## Consigne A
Recopiez à l'identique les lignes des entrées, depuis celle qui contient "Click Show File Inspector" jusqu'à la fin des entrées, les deux bouts compris.
• • •
[Film] Angel with the Iron Fist, de Lo Wei (1967)


L’agent 009 (Lily Ho) est chargé de débusquer une dangereuse organisation criminelle : les anges noirs. Pour accomplir sa tâche, elle embobine un séduisant bijoutier Cheng Tie hu (Tang Ching) affilié avec le gang. Même armée de son charme, de sa ruse et d’une panoplie de gadgets (incluant une sacoche pistolet, des lunettes infrarouges et un bijou caméra) elle aura pourtant forte à faire pour surmonter la méfiance d’une ange jalouse (Fanny Fan), et l’affection malsaine de la chef du gang (Tina Chin Fei). Elle doit aussi voir à ne jamais perdre la confiance de Cheng Tie Hu sur lequel repose son plan d’infiltrer puis détruire l’organisation de l’intérieur.
• • •
## Consigne B
Répondez à ces questions sur le texte :
(i) Comment s'appelle l'organisation criminelle que l'agent 009 doit débusquer ?
(ii) Quel métier exerce Cheng Tie hu ?
(iii) Quels gadgets l'agent 009 a-t-elle à sa disposition ?

## Données extraites
• • •
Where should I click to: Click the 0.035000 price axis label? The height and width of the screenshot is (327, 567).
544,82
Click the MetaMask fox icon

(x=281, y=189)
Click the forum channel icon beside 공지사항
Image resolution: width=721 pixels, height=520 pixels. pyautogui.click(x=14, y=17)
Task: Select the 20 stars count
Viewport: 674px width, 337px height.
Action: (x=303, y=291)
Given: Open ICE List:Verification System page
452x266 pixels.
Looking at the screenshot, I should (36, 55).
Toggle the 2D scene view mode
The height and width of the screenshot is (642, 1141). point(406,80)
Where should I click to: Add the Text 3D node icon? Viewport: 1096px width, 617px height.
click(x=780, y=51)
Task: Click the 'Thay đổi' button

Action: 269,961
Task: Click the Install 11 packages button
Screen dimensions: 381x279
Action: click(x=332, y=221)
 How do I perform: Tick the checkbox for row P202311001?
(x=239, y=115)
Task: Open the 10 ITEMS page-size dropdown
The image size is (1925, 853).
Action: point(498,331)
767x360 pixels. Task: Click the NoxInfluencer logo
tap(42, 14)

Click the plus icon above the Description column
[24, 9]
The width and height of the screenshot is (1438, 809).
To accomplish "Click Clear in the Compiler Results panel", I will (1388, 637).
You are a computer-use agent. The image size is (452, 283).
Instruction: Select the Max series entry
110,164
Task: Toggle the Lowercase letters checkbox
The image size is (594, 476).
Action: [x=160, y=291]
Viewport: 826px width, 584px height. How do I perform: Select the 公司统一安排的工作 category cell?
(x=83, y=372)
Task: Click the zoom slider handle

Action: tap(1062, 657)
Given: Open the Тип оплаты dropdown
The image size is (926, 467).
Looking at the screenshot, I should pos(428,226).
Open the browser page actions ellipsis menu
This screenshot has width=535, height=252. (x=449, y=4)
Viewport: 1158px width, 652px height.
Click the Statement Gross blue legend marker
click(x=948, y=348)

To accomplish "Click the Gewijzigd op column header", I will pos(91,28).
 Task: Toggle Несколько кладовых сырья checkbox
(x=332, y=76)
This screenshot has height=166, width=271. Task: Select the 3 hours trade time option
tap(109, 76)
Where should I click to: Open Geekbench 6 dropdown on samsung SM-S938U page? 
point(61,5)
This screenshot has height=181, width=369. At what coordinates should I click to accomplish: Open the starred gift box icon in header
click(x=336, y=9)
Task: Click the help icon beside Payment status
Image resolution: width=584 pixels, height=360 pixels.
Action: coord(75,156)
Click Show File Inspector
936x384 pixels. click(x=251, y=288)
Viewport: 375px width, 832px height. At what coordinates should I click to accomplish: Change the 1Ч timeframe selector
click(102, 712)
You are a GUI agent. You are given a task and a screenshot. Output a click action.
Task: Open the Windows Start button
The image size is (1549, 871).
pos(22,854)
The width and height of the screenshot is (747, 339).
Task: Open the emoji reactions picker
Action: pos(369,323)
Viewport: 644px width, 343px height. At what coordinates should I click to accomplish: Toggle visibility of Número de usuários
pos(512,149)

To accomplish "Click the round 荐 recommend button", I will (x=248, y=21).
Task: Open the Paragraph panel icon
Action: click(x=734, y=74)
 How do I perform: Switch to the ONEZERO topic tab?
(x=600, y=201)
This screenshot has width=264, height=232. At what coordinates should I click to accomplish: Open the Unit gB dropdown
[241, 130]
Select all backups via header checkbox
• • •
## Résultat final A
Click Show File Inspector
936x384 pixels. click(x=251, y=288)
Viewport: 375px width, 832px height. At what coordinates should I click to accomplish: Change the 1Ч timeframe selector
click(102, 712)
You are a GUI agent. You are given a task and a screenshot. Output a click action.
Task: Open the Windows Start button
The image size is (1549, 871).
pos(22,854)
The width and height of the screenshot is (747, 339).
Task: Open the emoji reactions picker
Action: pos(369,323)
Viewport: 644px width, 343px height. At what coordinates should I click to accomplish: Toggle visibility of Número de usuários
pos(512,149)

To accomplish "Click the round 荐 recommend button", I will (x=248, y=21).
Task: Open the Paragraph panel icon
Action: click(x=734, y=74)
 How do I perform: Switch to the ONEZERO topic tab?
(x=600, y=201)
This screenshot has width=264, height=232. At what coordinates should I click to accomplish: Open the Unit gB dropdown
[241, 130]
Select all backups via header checkbox

## Résultat final B
(i) Les anges noirs.
(ii) Il est bijoutier.
(iii) Une sacoche pistolet, des lunettes infrarouges et un bijou caméra.